Unlike the statewide unemployment rate, county unemployment rates are not seasonally adjusted to account for seasonal fluctuations such as yearly school closings.
“These increases in county unemployment rates are something we typically see in June,” said Phillips. “In fact, we’ve experienced this uptick every June since the state started keeping records in 1976.”
The county rates incorporate seasonal workers who are temporarily unemployed. Between May and June, education service jobs were down by 38,000. These are custodians, bus drivers and other school support staff who don’t work during the summer months.
June is also typically the month when recent high school and college graduates enter the workforce and have yet to find employment, adding to the jobless count across the state.
Wilson County ‘s rate of 3.3 percent – a 1 percent increase from May – was the fifth lowest in the state behind Williamson, Davidson Sumner and Sevier counties, respectively and dropped from fourth lowest in May.
Wilson County’s rate in May represented 2,400 unemployed workers compared to a 73,060-person workforce and does not include those who did not file with the labor department or no longer receive benefits.
Lebanon’s rate for June fell to 3.7 percent, a 1.1 percent increase from May’s revised rate. The city’s rate represented 570 unemployed workers, compared to a 15,320-person labor force.
Mt. Juliet’s rate for June was 3.1 percent, a 0.8 percent increase from May’s revised rate. The rate represented 580 unemployed workers compared to an 18,630-person labor force.
The rate for the Nashville-Murfreesboro metropolitan area, which includes Wilson County, increased 0.9 percent from May to land at 3.2 percent in June. The rate represented 34,110 unemployed workers compared to a 1.05-million-person labor force.
Tennessee had a seasonally adjusted statewide unemployment rate of 3.5 percent in June, which mirrored the rate from the previous month.
Nationally, the seasonally adjusted unemployment rate experienced a slight increase to 4.0 percent, up 0.2 of a percentage point from May’s revised unemployment rate of 3.8 percent.
Williamson County continued to have Tennessee’s lowest unemployment in June with a rate of 3.0 percent, which represented a 0.9 of a percentage point increase from the May rate.
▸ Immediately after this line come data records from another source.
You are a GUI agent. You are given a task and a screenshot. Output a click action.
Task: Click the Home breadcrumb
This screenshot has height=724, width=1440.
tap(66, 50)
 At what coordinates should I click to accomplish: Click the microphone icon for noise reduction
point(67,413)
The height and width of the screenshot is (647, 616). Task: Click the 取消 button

The current rate for Williamson County is 0.1 percent lower than it was in June 2017.
Davidson County experienced the state’s second lowest unemployment figure with a rate of 3.1 percent, up from of 2.2 percent the previous month.
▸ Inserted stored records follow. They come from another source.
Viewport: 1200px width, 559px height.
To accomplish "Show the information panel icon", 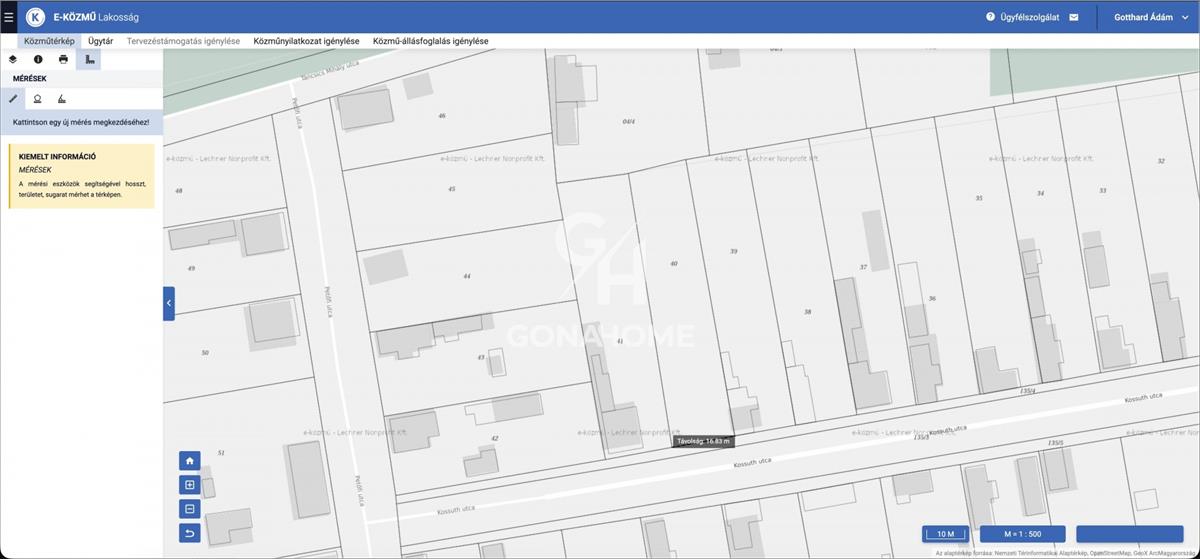I will click(38, 59).
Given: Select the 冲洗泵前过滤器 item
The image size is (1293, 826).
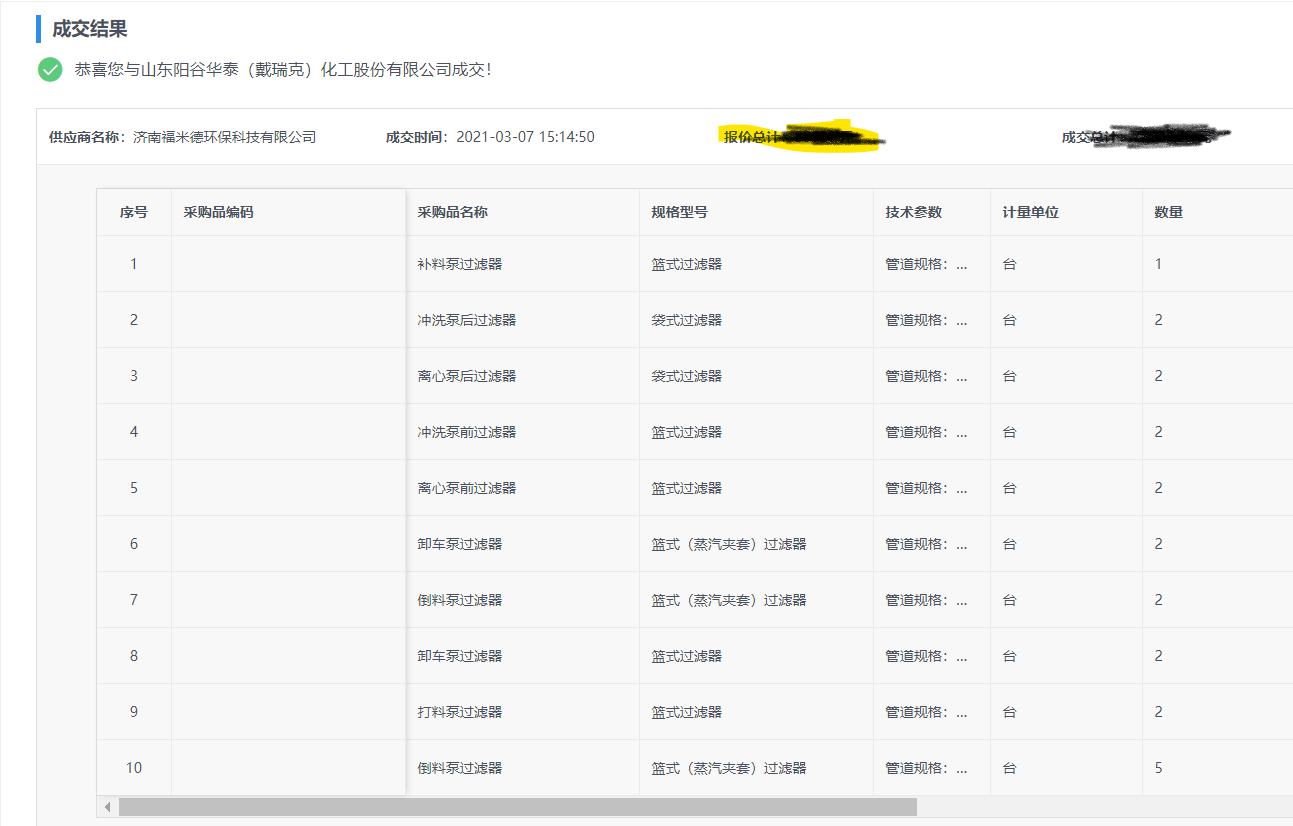Looking at the screenshot, I should (x=467, y=432).

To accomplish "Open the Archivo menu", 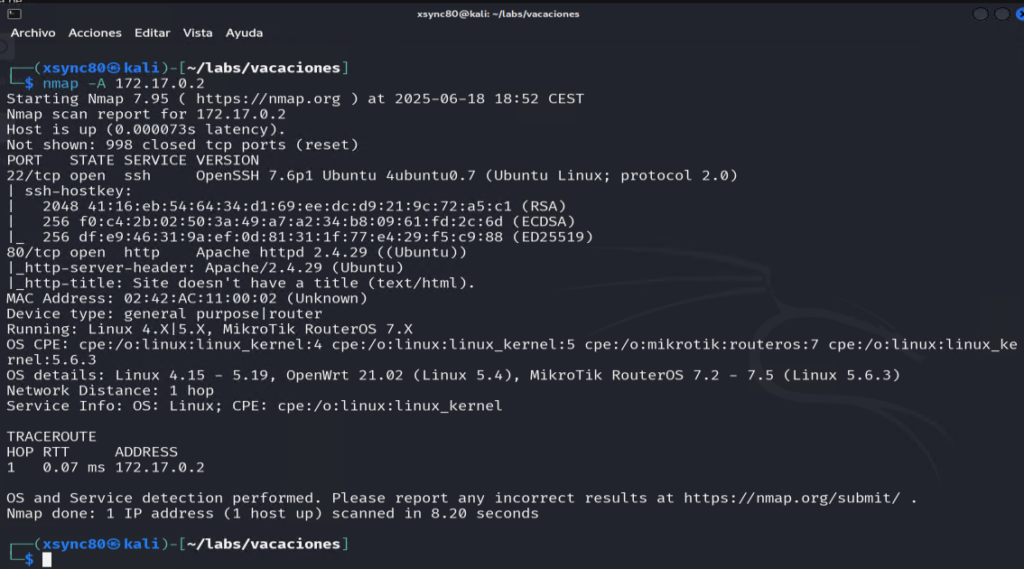I will [x=33, y=33].
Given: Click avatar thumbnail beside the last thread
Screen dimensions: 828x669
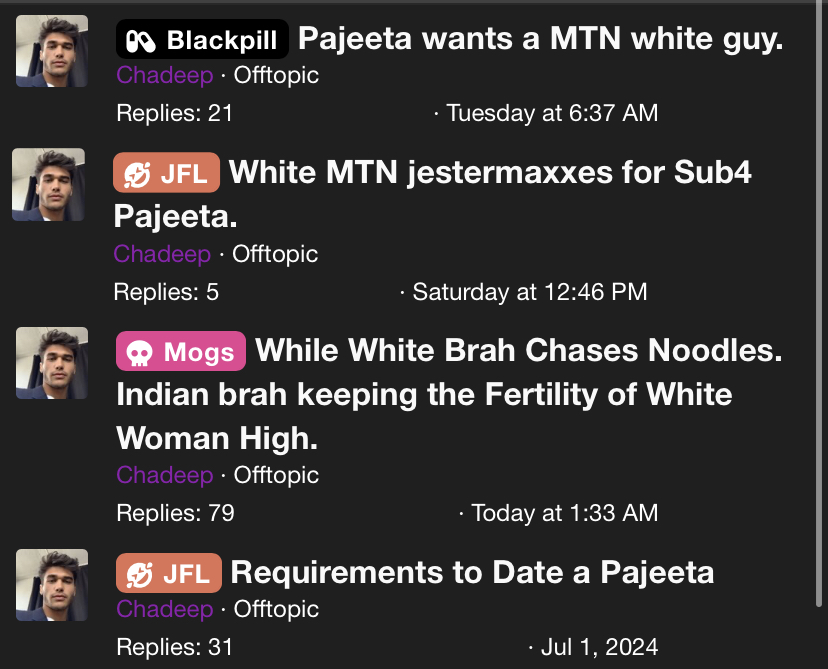Looking at the screenshot, I should (x=52, y=585).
Lauderdale County had the most unemployed residents in Tennessee during June. Its jobless rate of 7.0 percent is up 1.7 percent when compared to May. Bledsoe County had the second highest unemployment in the state last month. At 6.6 percent, unemployment in the county grew by 1.7 percent from the previous month’s figure.
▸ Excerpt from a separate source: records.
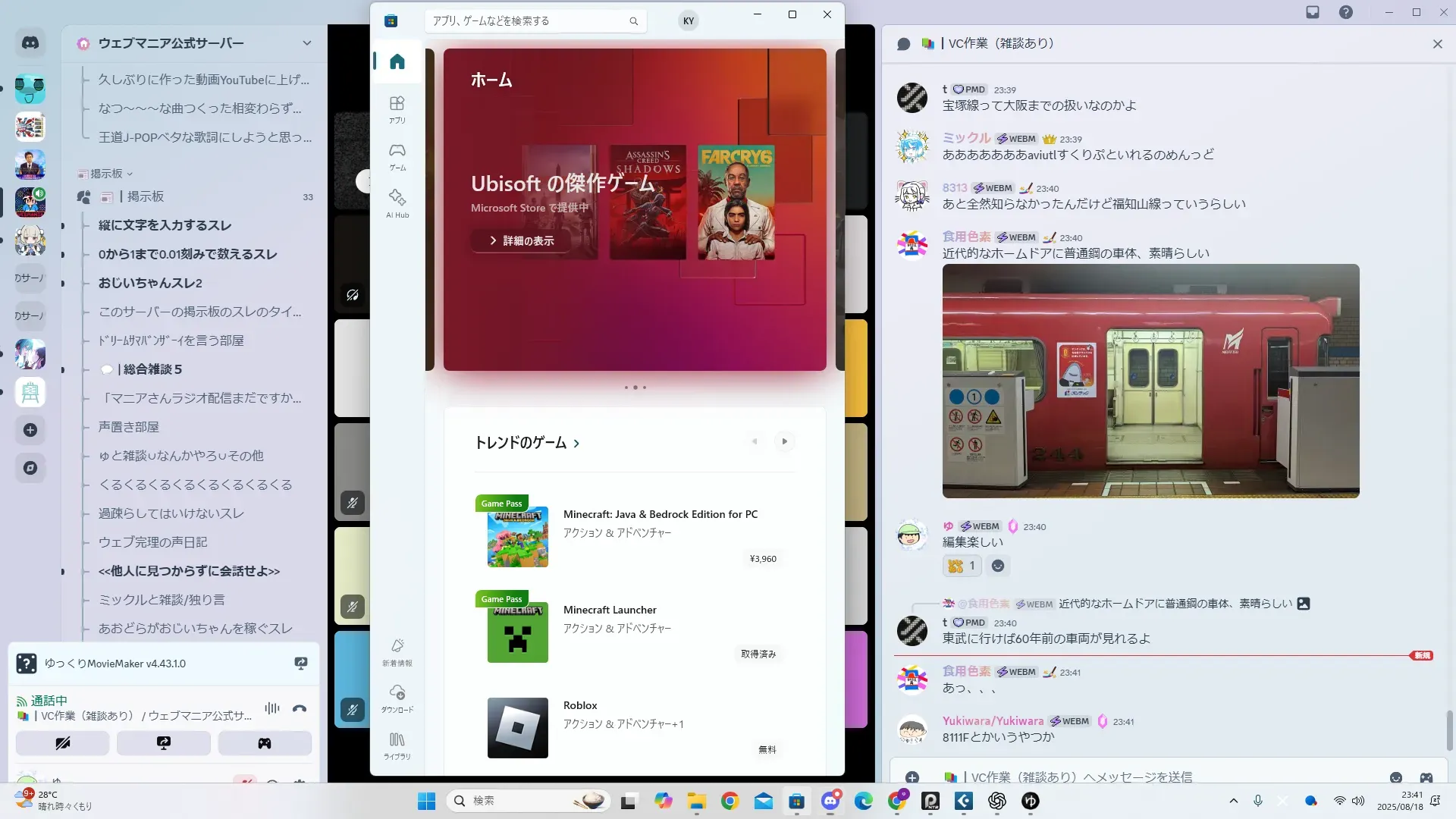1456x819 pixels.
Task: Toggle screen share in voice panel
Action: pyautogui.click(x=164, y=743)
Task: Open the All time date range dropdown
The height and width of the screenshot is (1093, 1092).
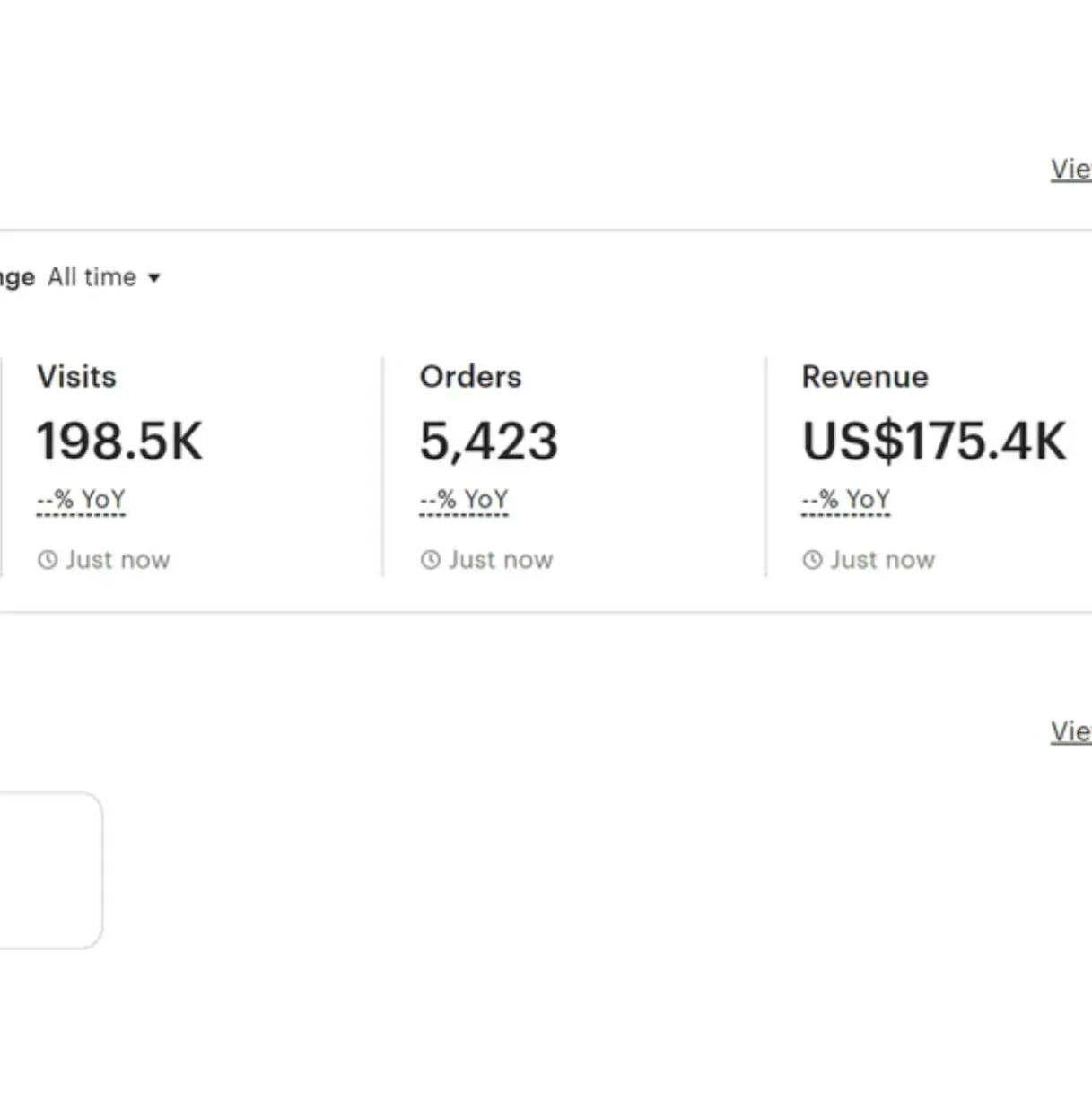Action: [x=103, y=277]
“These increases, while something we’d rather not experience, are right on par with last June,” Burns said. “When you look at the year-to-year comparisons for many counties, the rates are the same as they were this time last year.”
The state and national unemployment rates are seasonally adjusted to eliminate the influences of weather, holidays, the opening and closing of schools, along with other recurring seasonal events that could impact an economic times series.
Tennesseans who seek employment will find a variety of resources at jobs4tn.gov.
Tennessee officials released the July statewide unemployment rate Aug. 16.